MATERIAL FOR THIS TASK
┌──

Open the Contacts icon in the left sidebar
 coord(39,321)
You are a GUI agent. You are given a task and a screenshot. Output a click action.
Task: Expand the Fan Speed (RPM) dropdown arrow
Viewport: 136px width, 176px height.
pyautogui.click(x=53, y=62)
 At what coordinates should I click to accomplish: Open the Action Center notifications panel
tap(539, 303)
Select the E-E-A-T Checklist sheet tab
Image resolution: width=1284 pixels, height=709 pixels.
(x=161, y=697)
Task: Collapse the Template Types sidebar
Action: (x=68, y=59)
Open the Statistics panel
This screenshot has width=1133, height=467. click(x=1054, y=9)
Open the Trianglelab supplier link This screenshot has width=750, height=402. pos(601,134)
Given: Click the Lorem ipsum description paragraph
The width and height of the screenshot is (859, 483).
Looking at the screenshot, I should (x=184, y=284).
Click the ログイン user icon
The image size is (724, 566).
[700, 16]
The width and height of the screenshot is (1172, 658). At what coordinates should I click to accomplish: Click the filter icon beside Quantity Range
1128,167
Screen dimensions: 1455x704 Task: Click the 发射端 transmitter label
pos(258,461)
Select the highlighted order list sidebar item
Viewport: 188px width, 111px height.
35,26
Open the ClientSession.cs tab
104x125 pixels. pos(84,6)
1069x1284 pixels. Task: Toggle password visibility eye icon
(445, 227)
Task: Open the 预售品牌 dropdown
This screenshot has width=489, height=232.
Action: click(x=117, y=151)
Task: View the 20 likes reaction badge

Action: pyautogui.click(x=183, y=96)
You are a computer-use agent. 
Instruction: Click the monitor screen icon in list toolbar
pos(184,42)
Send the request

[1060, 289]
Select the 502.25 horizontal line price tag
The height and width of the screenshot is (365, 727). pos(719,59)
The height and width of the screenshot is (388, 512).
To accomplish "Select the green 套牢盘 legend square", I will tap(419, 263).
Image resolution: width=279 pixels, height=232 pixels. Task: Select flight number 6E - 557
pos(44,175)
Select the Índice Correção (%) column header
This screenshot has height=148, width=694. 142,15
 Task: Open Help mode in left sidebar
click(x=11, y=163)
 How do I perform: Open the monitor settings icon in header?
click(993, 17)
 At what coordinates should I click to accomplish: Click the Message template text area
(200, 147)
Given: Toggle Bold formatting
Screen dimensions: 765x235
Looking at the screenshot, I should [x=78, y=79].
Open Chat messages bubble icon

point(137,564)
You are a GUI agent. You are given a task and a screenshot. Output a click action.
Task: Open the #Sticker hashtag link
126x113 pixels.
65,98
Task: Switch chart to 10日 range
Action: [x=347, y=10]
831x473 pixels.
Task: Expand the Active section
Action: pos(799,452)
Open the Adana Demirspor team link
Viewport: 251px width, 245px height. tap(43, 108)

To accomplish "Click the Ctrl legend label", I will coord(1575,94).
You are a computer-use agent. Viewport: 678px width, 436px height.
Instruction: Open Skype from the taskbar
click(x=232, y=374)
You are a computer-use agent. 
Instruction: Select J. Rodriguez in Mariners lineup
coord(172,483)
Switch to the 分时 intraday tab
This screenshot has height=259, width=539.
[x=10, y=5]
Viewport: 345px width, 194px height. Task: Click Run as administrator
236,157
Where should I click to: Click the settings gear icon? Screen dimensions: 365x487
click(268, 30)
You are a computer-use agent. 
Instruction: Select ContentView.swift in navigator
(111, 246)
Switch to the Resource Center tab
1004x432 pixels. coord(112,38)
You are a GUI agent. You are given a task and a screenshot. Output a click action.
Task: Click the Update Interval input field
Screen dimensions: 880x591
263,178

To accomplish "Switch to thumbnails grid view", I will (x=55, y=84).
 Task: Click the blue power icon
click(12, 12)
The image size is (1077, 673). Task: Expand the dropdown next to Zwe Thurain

└──

Render every line of the rows above as a Markdown table with the columns Number and Text. Number the lines in order and leave out blank lines.

| Number | Text |
|---|---|
| 1 | Open the Contacts icon in the left sidebar |
| 2 |  coord(39,321) |
| 3 | You are a GUI agent. You are given a task and a screenshot. Output a click action. |
| 4 | Task: Expand the Fan Speed (RPM) dropdown arrow |
| 5 | Viewport: 136px width, 176px height. |
| 6 | pyautogui.click(x=53, y=62) |
| 7 |  At what coordinates should I click to accomplish: Open the Action Center notifications panel |
| 8 | tap(539, 303) |
| 9 | Select the E-E-A-T Checklist sheet tab |
| 10 | Image resolution: width=1284 pixels, height=709 pixels. |
| 11 | (x=161, y=697) |
| 12 | Task: Collapse the Template Types sidebar |
| 13 | Action: (x=68, y=59) |
| 14 | Open the Statistics panel |
| 15 | This screenshot has width=1133, height=467. click(x=1054, y=9) |
| 16 | Open the Trianglelab supplier link This screenshot has width=750, height=402. pos(601,134) |
| 17 | Given: Click the Lorem ipsum description paragraph |
| 18 | The width and height of the screenshot is (859, 483). |
| 19 | Looking at the screenshot, I should (x=184, y=284). |
| 20 | Click the ログイン user icon |
| 21 | The image size is (724, 566). |
| 22 | [700, 16] |
| 23 | The width and height of the screenshot is (1172, 658). At what coordinates should I click to accomplish: Click the filter icon beside Quantity Range |
| 24 | 1128,167 |
| 25 | Screen dimensions: 1455x704 Task: Click the 发射端 transmitter label |
| 26 | pos(258,461) |
| 27 | Select the highlighted order list sidebar item |
| 28 | Viewport: 188px width, 111px height. |
| 29 | 35,26 |
| 30 | Open the ClientSession.cs tab |
| 31 | 104x125 pixels. pos(84,6) |
| 32 | 1069x1284 pixels. Task: Toggle password visibility eye icon |
| 33 | (445, 227) |
| 34 | Task: Open the 预售品牌 dropdown |
| 35 | This screenshot has width=489, height=232. |
| 36 | Action: click(x=117, y=151) |
| 37 | Task: View the 20 likes reaction badge |
| 38 | Action: pyautogui.click(x=183, y=96) |
| 39 | You are a computer-use agent.  |
| 40 | Instruction: Click the monitor screen icon in list toolbar |
| 41 | pos(184,42) |
| 42 | Send the request |
| 43 | [1060, 289] |
| 44 | Select the 502.25 horizontal line price tag |
| 45 | The height and width of the screenshot is (365, 727). pos(719,59) |
| 46 | The height and width of the screenshot is (388, 512). |
| 47 | To accomplish "Select the green 套牢盘 legend square", I will tap(419, 263). |
| 48 | Image resolution: width=279 pixels, height=232 pixels. Task: Select flight number 6E - 557 |
| 49 | pos(44,175) |
| 50 | Select the Índice Correção (%) column header |
| 51 | This screenshot has height=148, width=694. 142,15 |
| 52 |  Task: Open Help mode in left sidebar |
| 53 | click(x=11, y=163) |
| 54 |  How do I perform: Open the monitor settings icon in header? |
| 55 | click(993, 17) |
| 56 |  At what coordinates should I click to accomplish: Click the Message template text area |
| 57 | (200, 147) |
| 58 | Given: Toggle Bold formatting |
| 59 | Screen dimensions: 765x235 |
| 60 | Looking at the screenshot, I should [x=78, y=79]. |
| 61 | Open Chat messages bubble icon |
| 62 | point(137,564) |
| 63 | You are a GUI agent. You are given a task and a screenshot. Output a click action. |
| 64 | Task: Open the #Sticker hashtag link |
| 65 | 126x113 pixels. |
| 66 | 65,98 |
| 67 | Task: Switch chart to 10日 range |
| 68 | Action: [x=347, y=10] |
| 69 | 831x473 pixels. |
| 70 | Task: Expand the Active section |
| 71 | Action: pos(799,452) |
| 72 | Open the Adana Demirspor team link |
| 73 | Viewport: 251px width, 245px height. tap(43, 108) |
| 74 | To accomplish "Click the Ctrl legend label", I will coord(1575,94). |
| 75 | You are a computer-use agent. Viewport: 678px width, 436px height. |
| 76 | Instruction: Open Skype from the taskbar |
| 77 | click(x=232, y=374) |
| 78 | You are a computer-use agent.  |
| 79 | Instruction: Select J. Rodriguez in Mariners lineup |
| 80 | coord(172,483) |
| 81 | Switch to the 分时 intraday tab |
| 82 | This screenshot has height=259, width=539. |
| 83 | [x=10, y=5] |
| 84 | Viewport: 345px width, 194px height. Task: Click Run as administrator |
| 85 | 236,157 |
| 86 | Where should I click to: Click the settings gear icon? Screen dimensions: 365x487 |
| 87 | click(268, 30) |
| 88 | You are a computer-use agent.  |
| 89 | Instruction: Select ContentView.swift in navigator |
| 90 | (111, 246) |
| 91 | Switch to the Resource Center tab |
| 92 | 1004x432 pixels. coord(112,38) |
| 93 | You are a GUI agent. You are given a task and a screenshot. Output a click action. |
| 94 | Task: Click the Update Interval input field |
| 95 | Screen dimensions: 880x591 |
| 96 | 263,178 |
| 97 | To accomplish "Switch to thumbnails grid view", I will (x=55, y=84). |
| 98 |  Task: Click the blue power icon |
| 99 | click(12, 12) |
| 100 | The image size is (1077, 673). Task: Expand the dropdown next to Zwe Thurain |